The Last Great Shoreline Preserve is located in the Town of Putnam and was acquired in 2009. The preserve is comprised of four parcels totaling 351 acres.
The Last Great Shoreline Preserve (LGS) protects approximately 1,925’ feet of Lake George shoreline and is one of the most ecologically significant and undeveloped parcels on the eastern shore of Lake George. The LGS also includes Jumping Rock. Jumping Rock itself will remain accessible to the public only by water; the remainder of that property is closed to public access.
The LGS is primarily a northern hardwood-hemlock forest, the only exception being a 100-acre wetland complex of Sucker Brook. The Sucker Brook wetlands include a rare white cedar swamp and serves as an important area for wildlife, particularly birds and amphibians. The wetland also stores flood waters, recharges groundwater, and filters surface water, thereby contributing clean water to Lake George.
The Preserve's trail system is currently 3.0 miles in total length and includes two scenic viewspots. The kiosk and trailhead are located on the left-hand side of Warrick Road, approximately 0.8 miles from its intersection with Glenburnie Road, and a short walk from the designated parking area on the right side of Warrick Road. Please do not park on the shoulder of the road.
Please enjoy our seasonal dock that will accommodate multiple boats. Canoes and kayaks are welcome too along the shore! The dock is open dawn to dusk; we ask that you limit your time to three hours.
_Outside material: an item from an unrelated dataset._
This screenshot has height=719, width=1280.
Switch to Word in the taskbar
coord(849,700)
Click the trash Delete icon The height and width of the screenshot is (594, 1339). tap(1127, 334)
If it is early or late in the season, call ahead for availability.
The Lake George Land Conservancy has established three trails at the Last Great Shoreline Preserve: the blue trail, Andia-ta-roc-te Trail (red) and the yellow trail.
After a short walk from the parking area to the kiosk, the blue trail gradually descends from the kiosk at an elevation of 552 feet approximately 1.20 miles southwest through the preserve to a scenic overlook that provides a west-facing view of Lake George. The blue trail is easy to navigate, with minimal elevation change. From the overlook the trail makes a short, but steep descent to the dock.
The Andia-ta-roc-te Trail is demarcated by red markers and is an off-shoot of the blue trail. After heading east a short distance to an opening overlooking Sucker Brook and the Green Mountains to the east, the red trail turns south heading along the upper edge of the Sucker Brook valley. After turning west, it reconnects with the blue trail. It is a relatively easy trail, only 0.35 miles in length.
Andia-ta-roc-te is the Iroquois name for the lake, meaning “where the lake is closed in by mountains.” The name was chosen to honor the native people who lived in this area and to try to keep alive their sense of connection with nature and their stewardship of land and water.
Please note the yellow triangle connector trail. Starting at the intersection with the blue trail it follows the ridge line, then descends a short, very steep rocky area before following a logging road to the yellow trail at Gull Bay Preserve. Please use caution!